Il est remarquable de noter qu’effectivement Internet demeure une habitude pour retrouver des documents. Tout le monde y a recours. Ceci démontre avant l’heure l’accessibilité du réseau pour l’ensemble des enseignants. L’élargissement du réseau ADSL accessible à un coût relativement pas cher explique aussi la fréquentation assidue du réseau internet. La disponibilité des outils TIC ne pose pas de problème majeur dans les différentes structures de l’UCAD. Seulement la réalité de connexion diffère d’une faculté à une autre. Par exemple à la faculté des sciences, souvent ce sont les enseignants d’un département qui se cotisent pour prendre un abonnement ADSL parce que souvent, malgré le câblage depuis de nombreuses années, le réseau de l’UCAD selon eux ne donne pas encore satisfaction.
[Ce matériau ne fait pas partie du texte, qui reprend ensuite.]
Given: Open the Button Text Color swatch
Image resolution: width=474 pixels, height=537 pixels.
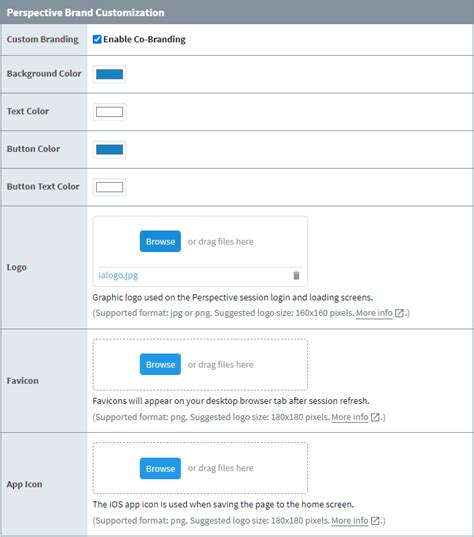Looking at the screenshot, I should [109, 187].
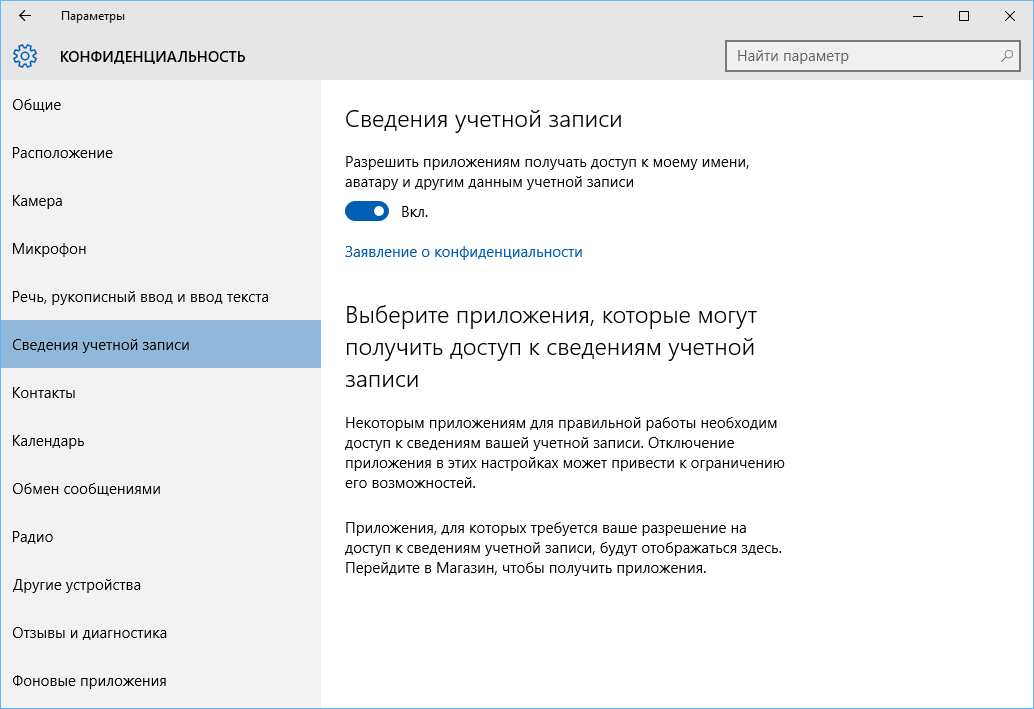Select the Радио category
The height and width of the screenshot is (709, 1034).
[x=33, y=536]
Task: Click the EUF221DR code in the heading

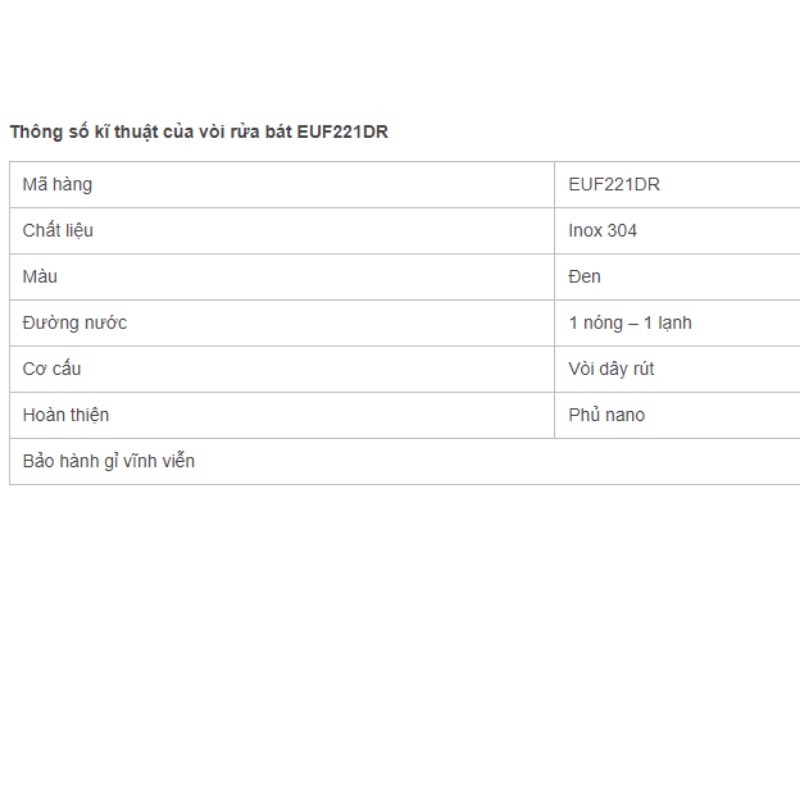Action: pos(342,132)
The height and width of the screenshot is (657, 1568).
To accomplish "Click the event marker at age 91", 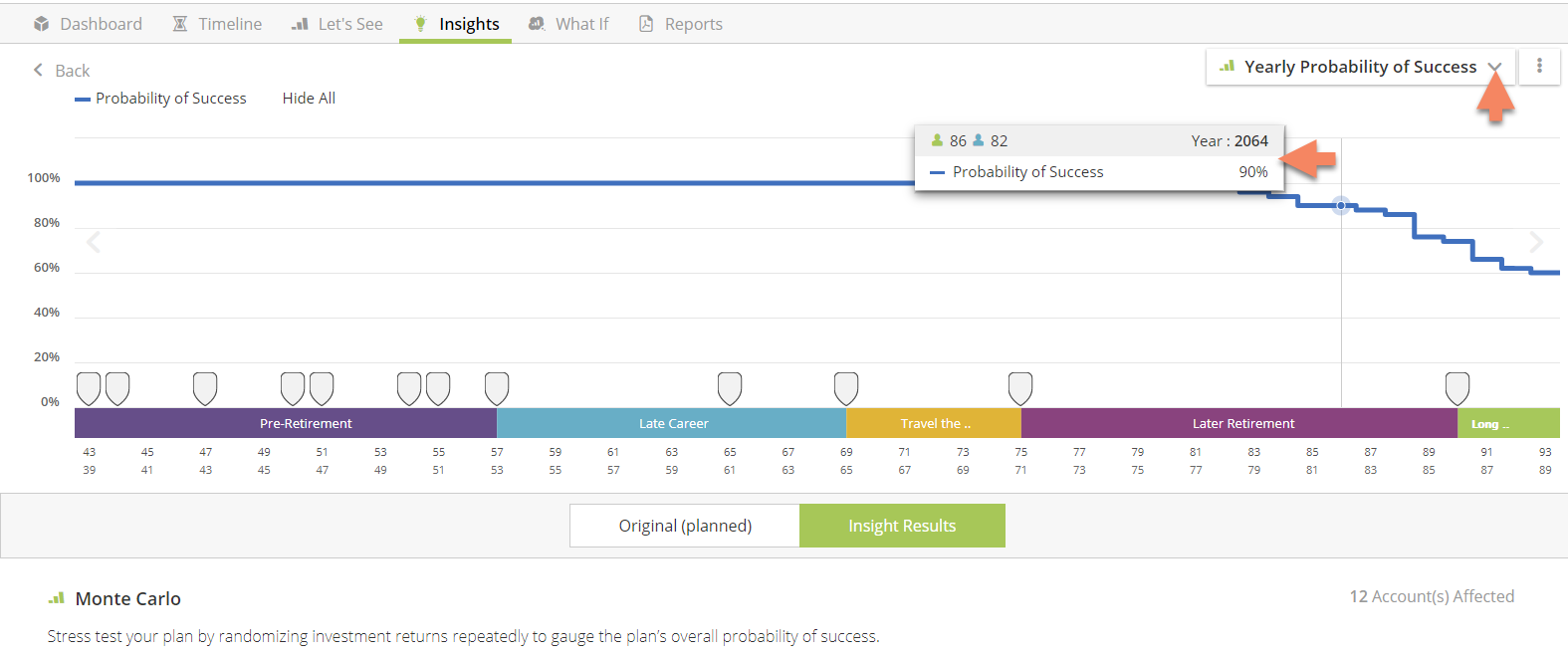I will pos(1456,387).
C’est, nous pensons la raison pour laquelle 12,30 % disent que leur établissement n’est pas connecté au haut débit, ce qui tout de même pose problème si on généralise l’EAD. Comment en faire si la connexion n’est pas fiable ? L’accès un ordinateur ne constitue pas un obstacle à l’UCAD pour la mise en place de l’EAD. Sur tous les répondants, un seul enseignant dit ne pas posséder un ordinateur personnel.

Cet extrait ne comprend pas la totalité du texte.